Getting Help¶

AICR support is provided through the research computing teams at each participating institution. Contact your institution's team for help with accounts, jobs, software, and general AICR questions.

Institutional Support Teams¶

Institution	Support Team	Contact
Boston University	Research Computing Services (RCS)	help@rcs.bu.edu
Harvard	University Research Computing and Data (RCD) Services	urcds-aicr@harvard.edu
MIT	Office of Research Computing and Data (ORCD)	orcd-help-aicr@mit.edu
Northeastern	Research Computing (RC)	rchelp@northeastern.edu
UMass	Unity Research Computing Platform	hpc@umass.edu
URI	Unity Research Computing Platform	hpc@umass.edu
Yale	Yale Center for Research Computing (YCRC)	research.computing@yale.edu

Tip

Your institutional team is the best first point of contact. They know the AICR system and can also help with institution-specific policies, accounts, and allocations.

How to Write a Good Help Request¶

A clear, detailed help request gets you a faster answer. Include the following information when contacting support:

Essential Information¶

Your username and institution. Support staff need this to look up your account and jobs.
What you were trying to do. A brief description of your goal (e.g., "run a multi-GPU PyTorch training job on the B200 partition").
What happened. Describe the error or unexpected behavior. Include the exact error message, not a paraphrase.
Job ID. If the problem involves a Slurm job, include the job ID. Support staff can look up everything else from there:
```
$ sacct -j JOBID --format=JobID,JobName,Partition,State,ExitCode,Elapsed
```
Steps to reproduce. List the commands you ran, in order. If possible, provide a minimal example that reproduces the problem.

Helpful Extras¶

Job script. Attach or paste the full Slurm job script (#SBATCH directives and all commands).
Output and error files. Attach the .out and .err files from the job.
Software environment. Include the output of module list and conda list or pip freeze.
What you already tried. Mention any troubleshooting steps you took so support does not duplicate effort.

Example Help Request¶

Subject: Job JOBID fails with CUDA out of memory on rtx-batch

Hi, I am < USERNAME > from < INSTITUTION >. I am trying to fine-tune a language model on the rtx-batch partition, but my job fails after about 30 minutes with:

RuntimeError: CUDA out of memory. Tried to allocate 2.00 GiB

Job ID: 456789 Partition: rtx-batch GPUs requested: 1 Memory requested: 32G

I have tried reducing the batch size from 32 to 16 but the error persists. My job script and output file are attached.

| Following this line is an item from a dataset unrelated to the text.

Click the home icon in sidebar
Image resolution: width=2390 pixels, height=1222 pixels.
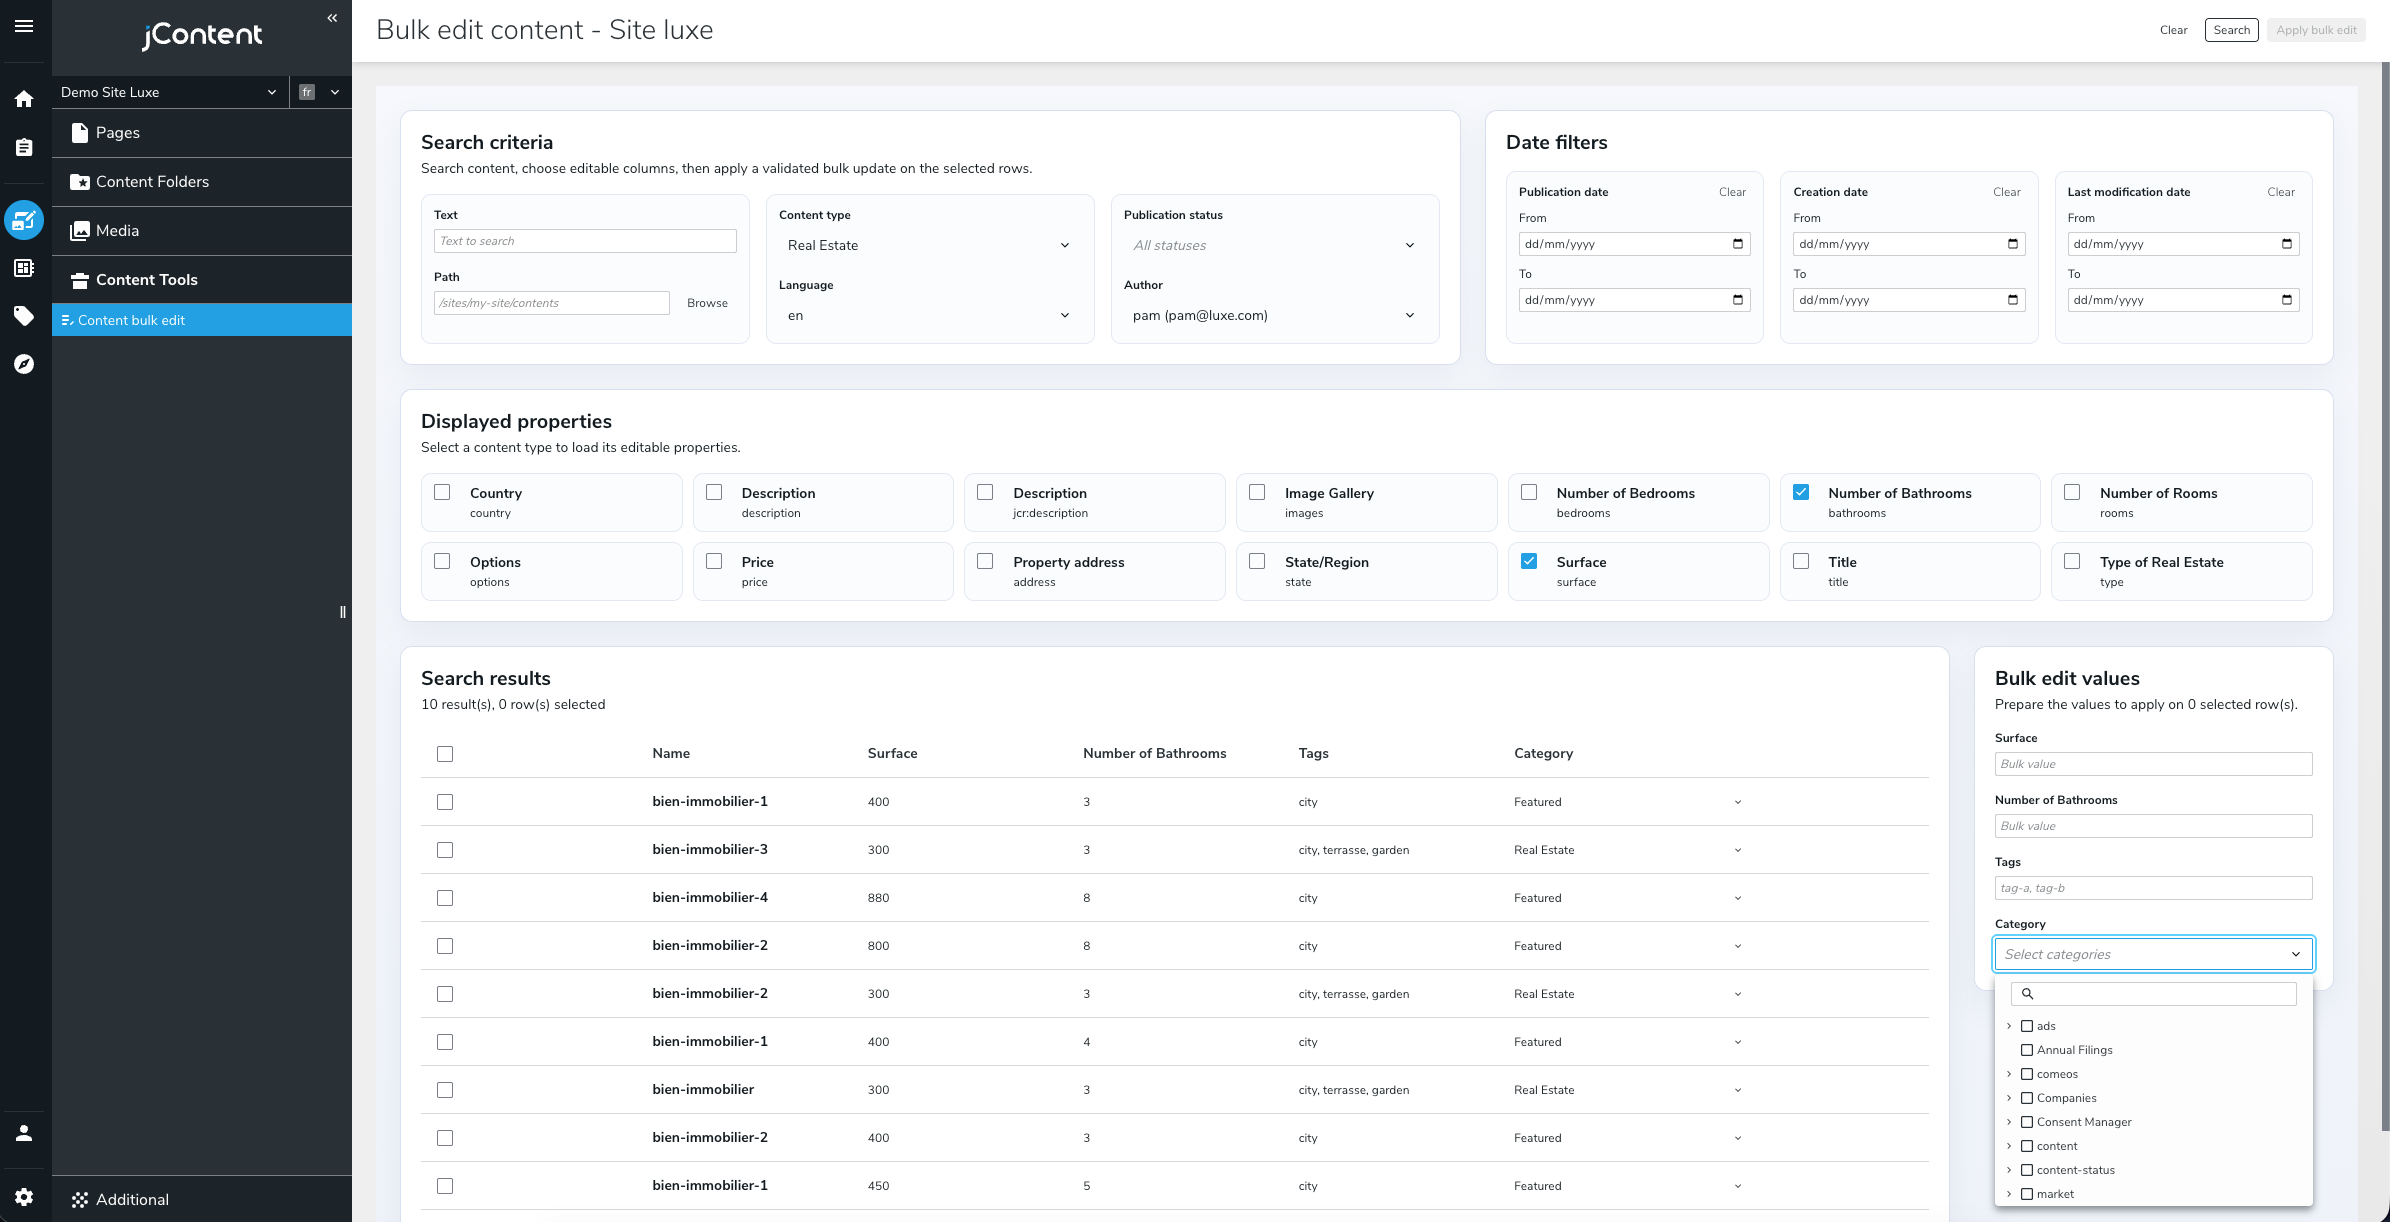[x=24, y=99]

Before Contacting Support¶

Try these self-service steps first:

Check this documentation. Many common issues are covered in the docs.
Check job output files. Read your .out and .err files for error messages.
Check your quota. Jobs fail when storage is full

Check job status. See why a job is pending or failed:

$ squeue -u $USER
$ sacct -j JOBID --format=JobID,State,ExitCode,Reason

Search for error messages. Copy the exact error text and search online. Many CUDA, PyTorch, and Slurm errors have well-documented solutions.